CODEWITHSUNDEEP
pythonxml
Adam
Adam

Reputation: 2552

Retrieve value of child node given attribute using Python

I have an XSD file of the following format:

<?xml version="1.0" encoding="UTF-8"?><xsd:schema xmlns:xsd="http://www.w3.org/2001/XMLSchema">
    <xsd:type name="type1">
        <xsd:example>
          <xsd:description>This is the description of said type1 tag</xsd:description>
        </xsd:example>
    </xsd:type>
    <xsd:type name="type2">
        <xsd:example>
          <xsd:description>This is the description of said type2 tag</xsd:description>
        </xsd:example>
    </xsd:type>
    <xsd:type name="type3">
        <xsd:example>
          <xsd:description>This is the description of said type3 tag</xsd:description>
        </xsd:example>
    </xsd:type>
</xsd:schema>

and the following XML file:

<theRoot>
    <type1>hi from type1</type1>
    <theChild>
        <type2>hi from type2</type2>
        <type3>hi from type3</type3>
    </theChild>
</theRoot>

I'd like to retrieve the value in between the xsd:description tag given that it is the child of the xsd:type tag with the name="type1" attribute. In other words, I'd like to retrieve "This is the description of said type1 tag".

I have tried to do this with lxml in the following way using Python:

from lxml import etree
XSDDoc = etree.parse(xsdFile)
root = XSDDoc.getroot()
result = root.findall(".//xsd:type/xsd:example/xsd:description[@name='type1']", root.nsmap)

I've used the same example and solution mentioned here. However, what I have done just returns empty results and I'm not able to retrieve the correct result.
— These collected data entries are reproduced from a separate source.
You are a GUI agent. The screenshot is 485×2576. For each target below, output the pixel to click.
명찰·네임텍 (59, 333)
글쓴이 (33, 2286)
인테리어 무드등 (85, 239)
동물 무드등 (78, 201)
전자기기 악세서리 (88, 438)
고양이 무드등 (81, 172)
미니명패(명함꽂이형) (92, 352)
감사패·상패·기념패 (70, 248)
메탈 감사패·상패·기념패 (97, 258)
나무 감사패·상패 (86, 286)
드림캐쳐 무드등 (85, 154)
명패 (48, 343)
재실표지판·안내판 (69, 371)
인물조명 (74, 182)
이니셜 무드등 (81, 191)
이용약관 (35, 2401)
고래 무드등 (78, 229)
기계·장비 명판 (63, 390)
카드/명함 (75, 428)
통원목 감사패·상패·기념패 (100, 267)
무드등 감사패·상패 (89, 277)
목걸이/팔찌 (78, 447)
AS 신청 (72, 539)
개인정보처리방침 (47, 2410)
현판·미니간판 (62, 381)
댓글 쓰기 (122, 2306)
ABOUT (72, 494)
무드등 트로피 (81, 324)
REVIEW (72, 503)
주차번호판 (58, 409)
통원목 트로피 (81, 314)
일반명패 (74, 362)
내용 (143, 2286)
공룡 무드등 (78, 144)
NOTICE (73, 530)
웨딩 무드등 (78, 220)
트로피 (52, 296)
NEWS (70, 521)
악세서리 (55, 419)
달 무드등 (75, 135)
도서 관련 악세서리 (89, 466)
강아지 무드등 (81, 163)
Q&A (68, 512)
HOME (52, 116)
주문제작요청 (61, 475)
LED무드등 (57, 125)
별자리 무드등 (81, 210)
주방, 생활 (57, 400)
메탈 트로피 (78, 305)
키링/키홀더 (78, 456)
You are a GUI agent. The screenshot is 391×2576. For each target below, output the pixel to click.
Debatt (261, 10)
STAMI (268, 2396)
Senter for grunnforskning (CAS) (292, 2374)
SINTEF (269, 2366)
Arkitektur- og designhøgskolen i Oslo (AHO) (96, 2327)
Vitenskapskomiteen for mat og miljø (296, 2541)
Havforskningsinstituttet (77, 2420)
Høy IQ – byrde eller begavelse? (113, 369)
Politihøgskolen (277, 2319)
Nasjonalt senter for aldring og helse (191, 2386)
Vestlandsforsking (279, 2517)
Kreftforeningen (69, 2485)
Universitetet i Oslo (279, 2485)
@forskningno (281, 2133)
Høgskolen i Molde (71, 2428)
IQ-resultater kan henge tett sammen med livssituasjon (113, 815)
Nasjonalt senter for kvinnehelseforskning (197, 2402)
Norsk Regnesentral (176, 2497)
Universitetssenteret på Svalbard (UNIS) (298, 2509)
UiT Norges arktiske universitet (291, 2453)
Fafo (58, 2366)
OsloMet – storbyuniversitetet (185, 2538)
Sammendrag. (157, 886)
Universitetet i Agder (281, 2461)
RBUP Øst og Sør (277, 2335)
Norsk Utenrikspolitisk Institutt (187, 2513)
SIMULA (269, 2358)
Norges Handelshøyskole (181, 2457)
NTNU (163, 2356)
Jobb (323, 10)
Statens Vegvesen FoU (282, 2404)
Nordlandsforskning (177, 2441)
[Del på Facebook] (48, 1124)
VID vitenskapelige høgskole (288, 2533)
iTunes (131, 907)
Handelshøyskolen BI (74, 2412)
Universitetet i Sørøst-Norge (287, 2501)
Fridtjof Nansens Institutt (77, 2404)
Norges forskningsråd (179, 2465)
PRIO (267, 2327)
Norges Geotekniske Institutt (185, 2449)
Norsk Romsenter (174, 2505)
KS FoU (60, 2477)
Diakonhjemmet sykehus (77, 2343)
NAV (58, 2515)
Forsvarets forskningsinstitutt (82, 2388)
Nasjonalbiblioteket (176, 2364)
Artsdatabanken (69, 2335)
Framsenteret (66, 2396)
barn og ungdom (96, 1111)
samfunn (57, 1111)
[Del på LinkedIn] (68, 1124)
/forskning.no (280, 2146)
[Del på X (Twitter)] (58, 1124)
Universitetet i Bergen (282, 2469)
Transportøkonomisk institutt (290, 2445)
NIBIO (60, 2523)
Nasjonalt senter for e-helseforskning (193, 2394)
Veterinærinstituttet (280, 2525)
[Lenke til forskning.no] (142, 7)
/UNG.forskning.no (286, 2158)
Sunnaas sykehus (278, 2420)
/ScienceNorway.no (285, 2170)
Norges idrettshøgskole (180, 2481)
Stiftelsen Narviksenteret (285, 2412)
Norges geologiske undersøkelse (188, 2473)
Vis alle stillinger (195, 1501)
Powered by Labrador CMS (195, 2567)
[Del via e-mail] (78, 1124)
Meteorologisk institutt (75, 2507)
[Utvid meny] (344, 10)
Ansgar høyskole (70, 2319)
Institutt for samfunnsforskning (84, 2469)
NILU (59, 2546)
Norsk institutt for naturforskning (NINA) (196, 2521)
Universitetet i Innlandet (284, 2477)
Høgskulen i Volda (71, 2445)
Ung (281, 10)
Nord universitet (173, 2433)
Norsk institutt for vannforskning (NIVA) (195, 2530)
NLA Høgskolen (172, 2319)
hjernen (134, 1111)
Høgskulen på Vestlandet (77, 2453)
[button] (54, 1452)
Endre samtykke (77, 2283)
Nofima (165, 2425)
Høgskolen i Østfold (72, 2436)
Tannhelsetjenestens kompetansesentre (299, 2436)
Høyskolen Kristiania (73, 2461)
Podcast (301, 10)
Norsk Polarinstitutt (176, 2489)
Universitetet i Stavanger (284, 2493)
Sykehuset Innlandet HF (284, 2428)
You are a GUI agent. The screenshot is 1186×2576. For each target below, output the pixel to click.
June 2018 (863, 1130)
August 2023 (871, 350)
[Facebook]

For reference, my Python version is: Python 2.7.10

EDIT: When I use an example provided in the answer by retrieving the XML structure from a string, the result is as expected. However, when I try to retrieve from a file, I get empty lists returned (or None).

I am doing the following:

The code loops over each node in a separate XML file, then checks in the XSD file to get each of the attributes as a result:

XMLDoc = etree.parse(open(xmlFile))

for Node in XMLDoc.xpath('//*'):
    nameVariable = os.path.basename(XMLDoc.getpath(Node))
    root = XSDDoc.getroot()
    description = XSDDoc.find(".//xsd:type[@name='{0}']/xsd:example/xsd:description".format(nameVariable), root.nsmap)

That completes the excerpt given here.